Fat utilization hypothesis
The fat utilization hypothesis attempts to explain differences between humans and great apes as well as Neanderthalians as differences in lipid metabolism. It was developped by David F. Horrobin, Stephen Cunnane, Michael Crawford and others. As Horrobin remarks in The Madness of Adam and Eve: How Schizophrenia Shaped Humanity, one thing that often attracts the attention of children at the zoo watching chimpanzees and gorillas is the fact that our close relatives, especially females, are much less round than their human counterparts. Horrobin summarized the differences in catchy terms: whats makes us human are Breasts, Buttocks and Brains. These three body parts are characterized by their high fat content.

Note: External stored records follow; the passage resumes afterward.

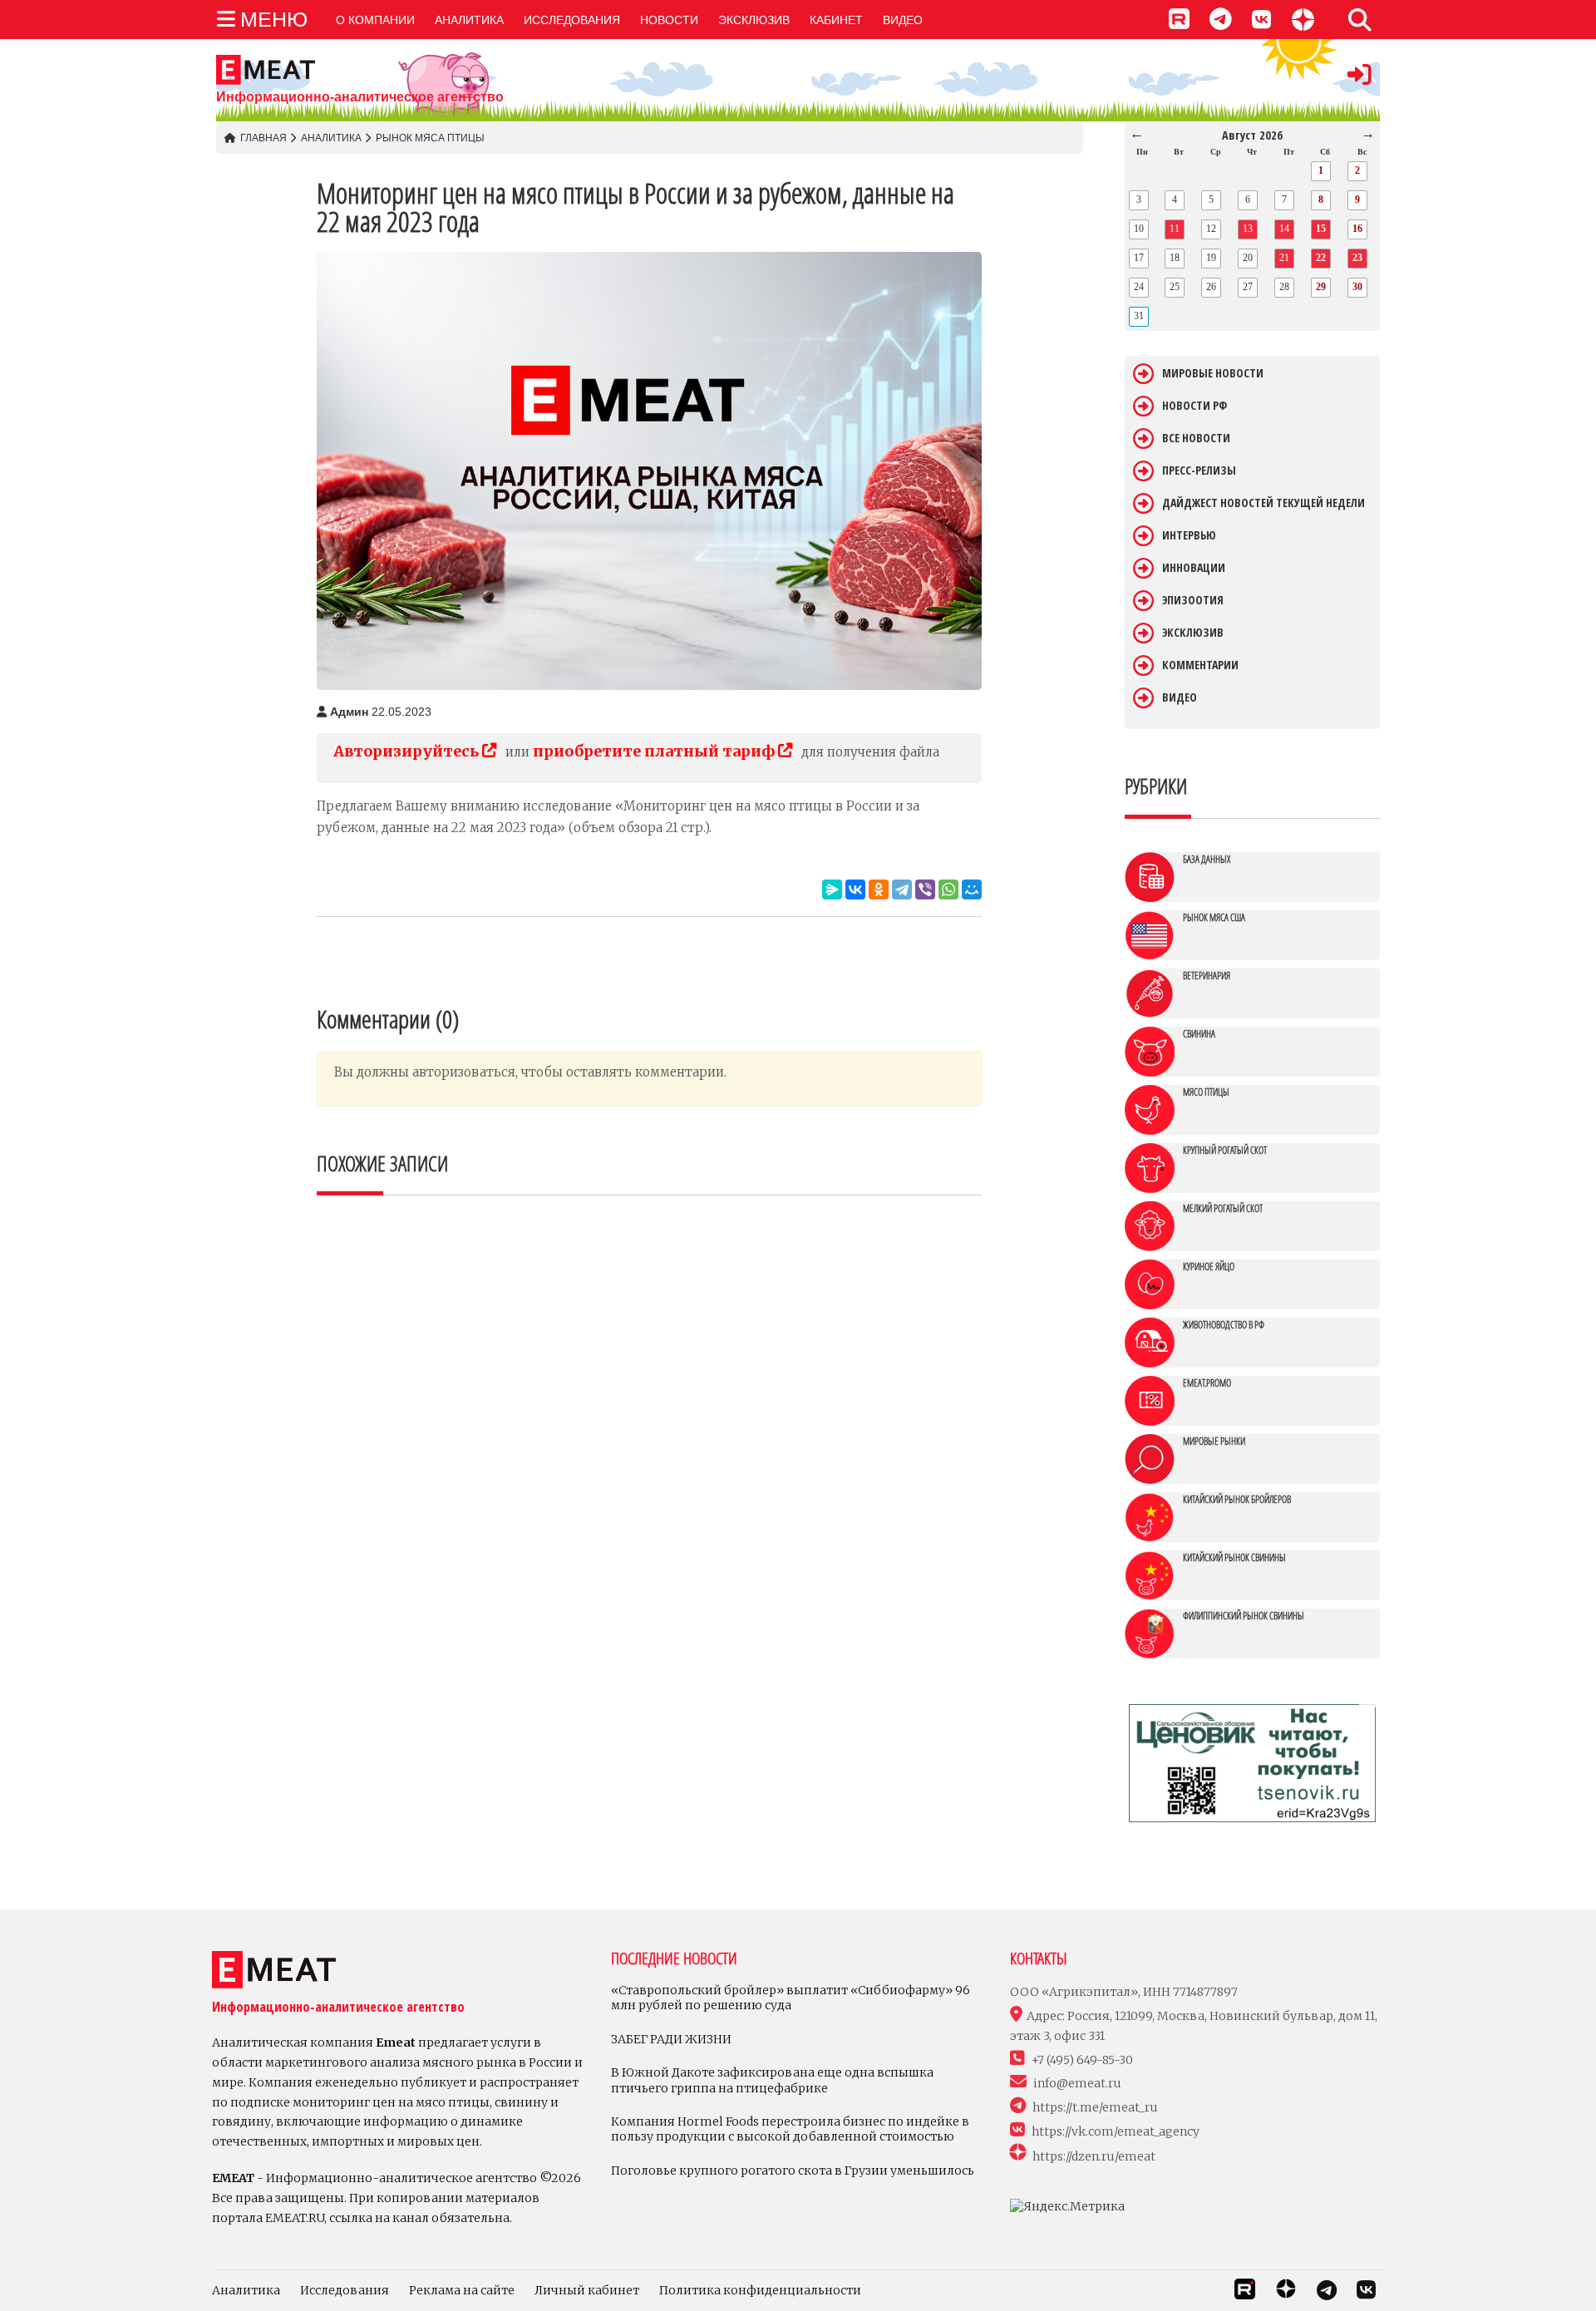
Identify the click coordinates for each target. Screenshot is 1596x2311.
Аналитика (331, 138)
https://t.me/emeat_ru (1095, 2107)
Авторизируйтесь (407, 751)
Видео (1179, 697)
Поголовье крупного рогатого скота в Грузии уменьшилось (792, 2170)
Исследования (344, 2290)
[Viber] (925, 889)
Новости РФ (1194, 405)
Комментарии (1200, 665)
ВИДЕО (903, 20)
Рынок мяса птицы (430, 138)
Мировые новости (1213, 373)
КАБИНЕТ (836, 20)
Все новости (1196, 438)
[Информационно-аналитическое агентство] (360, 70)
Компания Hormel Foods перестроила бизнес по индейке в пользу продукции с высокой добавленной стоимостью (790, 2129)
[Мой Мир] (972, 889)
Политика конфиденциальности (760, 2290)
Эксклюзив (1193, 632)
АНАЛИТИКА (469, 20)
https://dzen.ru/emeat (1093, 2156)
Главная (263, 138)
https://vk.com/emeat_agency (1115, 2131)
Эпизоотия (1193, 600)
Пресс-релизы (1199, 470)
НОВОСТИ (669, 20)
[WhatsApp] (948, 889)
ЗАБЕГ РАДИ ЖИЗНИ (671, 2039)
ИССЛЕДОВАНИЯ (572, 20)
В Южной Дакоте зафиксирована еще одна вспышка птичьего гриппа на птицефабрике (772, 2080)
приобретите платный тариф (655, 751)
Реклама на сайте (462, 2290)
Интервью (1189, 535)
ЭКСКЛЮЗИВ (754, 20)
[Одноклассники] (879, 889)
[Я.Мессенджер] (832, 889)
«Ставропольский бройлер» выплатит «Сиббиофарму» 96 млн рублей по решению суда (790, 1998)
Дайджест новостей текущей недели (1263, 502)
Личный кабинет (586, 2290)
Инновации (1193, 567)
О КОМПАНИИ (375, 20)
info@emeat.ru (1077, 2083)
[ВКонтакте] (855, 889)
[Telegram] (902, 889)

Horrobin describes how several lines of evidence suggest that the disordered and exuberant neural connections seen in schizophrenia, which requires large amounts of highly unsaturated fatty acids as building blocks (60% of the brain is made up of phospholipids), is an extreme variant of something that propelled the evolution of the human brain, with is caracterized inter alia by an enhanced microconnectivity. He emphacizes that schizophrenia's distribution in all human populations is about the same (although the disease can deteriorate differently depending on environmental factors), a fact that gives credence to the hypothesis that schizophrenia appeared at the same time as humanity.
In Survival of the fattest: fat babies were the key to evolution of the large human brain Cunnane and Crawford describe marine lipid utilization as an obligate step in human evolution.
- Horrobin DF (1998). "Schizophrenia: the illness that made us human". Med. Hypotheses 50: 269–88. PMID 9690763.
- Horrobin DF (2001). "Phospholipid metabolism and depression: the possible roles of phospholipase A2 and coenzyme A-independent transacylase". Hum Psychopharmacol 16: 45–52. PMID 12404597.
- Cunnane SC, Crawford MA (2003). "Survival of the fattest: fat babies were the key to evolution of the large human brain". Comp. Biochem. Physiol., Part A Mol. Integr. Physiol. 136: 17–26. PMID 14527626.